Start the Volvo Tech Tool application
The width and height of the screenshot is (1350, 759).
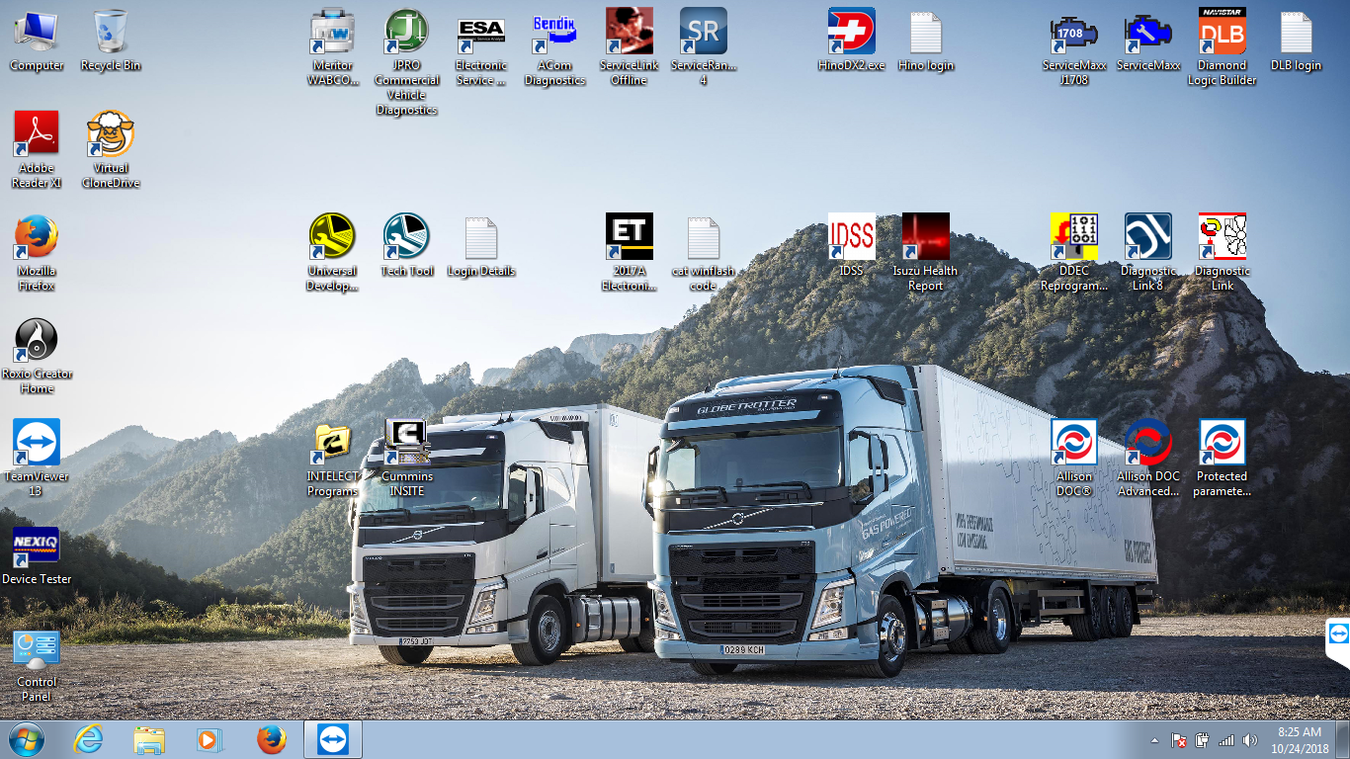[x=406, y=238]
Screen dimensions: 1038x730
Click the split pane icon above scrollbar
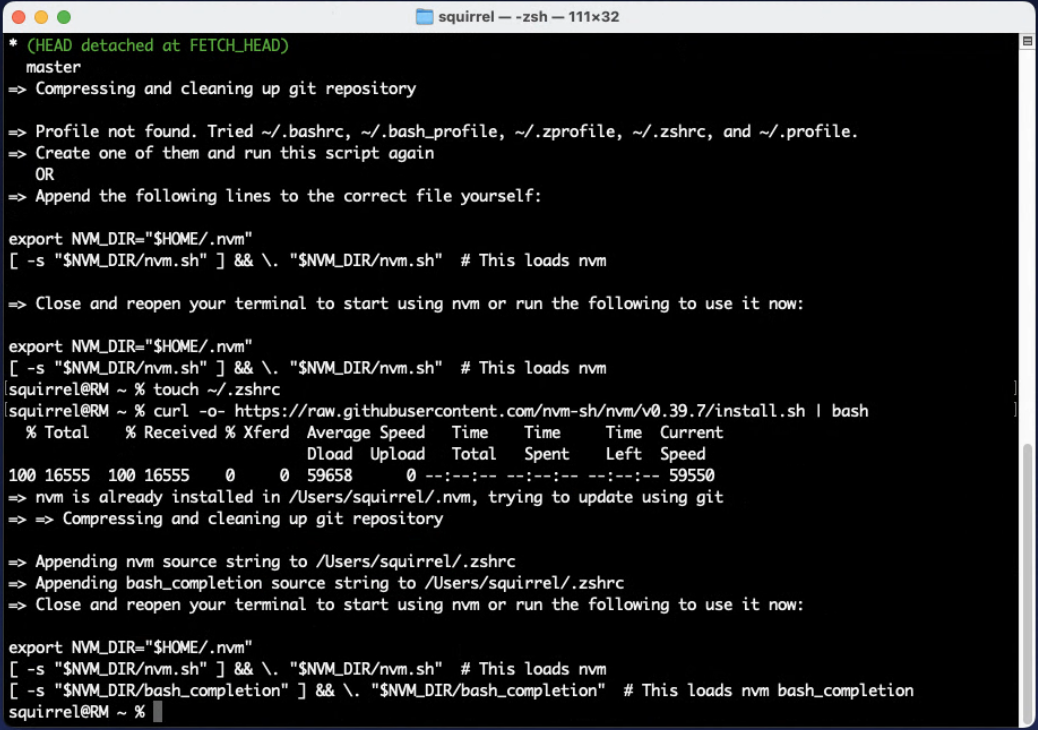coord(1027,42)
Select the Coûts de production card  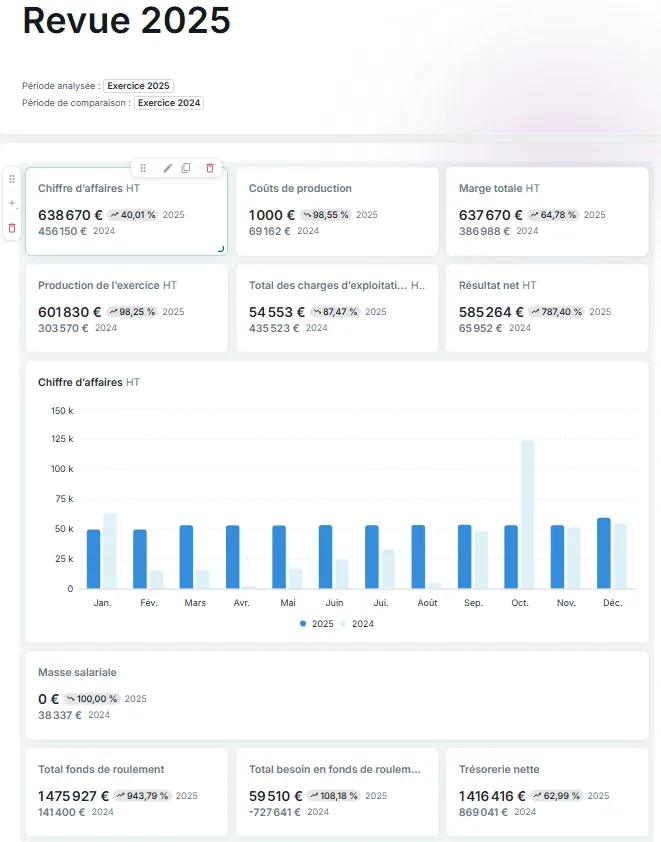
^^^^^^^^
ASSIGNMENT – Write out all the material above exactly, with no image carried over.

ANSWER TO THIS TASK –
Start the Volvo Tech Tool application
The width and height of the screenshot is (1350, 759).
[x=406, y=238]
Screen dimensions: 1038x730
Click the split pane icon above scrollbar
coord(1027,42)
Select the Coûts de production card  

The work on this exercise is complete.